Title 18 U.S.C. § 981(a) is an umbrella forfeiture statute that generally applies to civil forfeitures. However, 28 U.S.C. § 2461(c) provides:
If a person is charged in a criminal case with a violation of an Act of Congress for which the civil or criminal forfeiture of property is authorized, the Government may include notice of the forfeiture in the indictment or information pursuant to the Federal Rules of Criminal Procedure. If the defendant is convicted of the offense giving rise to the forfeiture, the court shall order the forfeiture of the property as part of the sentence in the criminal case pursuant to the Federal Rules of Criminal Procedure and section 3554 of title 18, United States Code. The procedures in . . . 21 U.S.C. [§] 853[ ] apply to all stages of a criminal forfeiture proceeding . . . .Thus, § 2461 acts to bridge the gap between civil and criminal forfeiture, authorizing "criminal forfeiture when no criminal forfeiture provision applies to the crime charged against a particular defendant but civil forfeiture for that charged crime is nonetheless authorized." United States v. Vampire Nation, 451 F.3d 189, 199 (3d Cir. 2006). "Notably, § 2461(c) (in conjunction with § 981) provides that the district court ' shall order' forfeiture in the amount of the criminal proceeds." United States v. Blackman, 746 F.3d 137, 143 (4th Cir. 2014) (emphasis added). Therefore, the plain text of the statute mandates forfeiture. Id.; see also United States v. Monsanto, 491 U.S. 600, 607 (1989) ("Congress could not have chosen stronger words to express its intent that forfeiture be mandatory in cases where the statute applied.").

Provided data:

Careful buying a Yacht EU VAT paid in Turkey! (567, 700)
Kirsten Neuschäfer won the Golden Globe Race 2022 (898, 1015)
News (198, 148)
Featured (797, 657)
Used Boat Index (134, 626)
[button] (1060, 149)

Request 1:
According to the forfeiture text, what kind of statute is 18 U.S.C. § 981(a)?
Request 2:
Say whether each statement agrees with the forfeiture text, answering yes or no and quoting the words of the text that decide it: (a) Under § 2461(c), the government may include notice of the forfeiture in the indictment. (b) United States v. Vampire Nation was decided by the Fourth Circuit. (c) The plain text of the statute leaves forfeiture to the court's discretion.

Written solution 1:
It is an umbrella forfeiture statute that generally applies to civil forfeitures.

Written solution 2:
(a) Yes: "the Government may include notice of the forfeiture in the indictment or information"
(b) No: "(3d Cir. 2006)"
(c) No: "the plain text of the statute mandates forfeiture"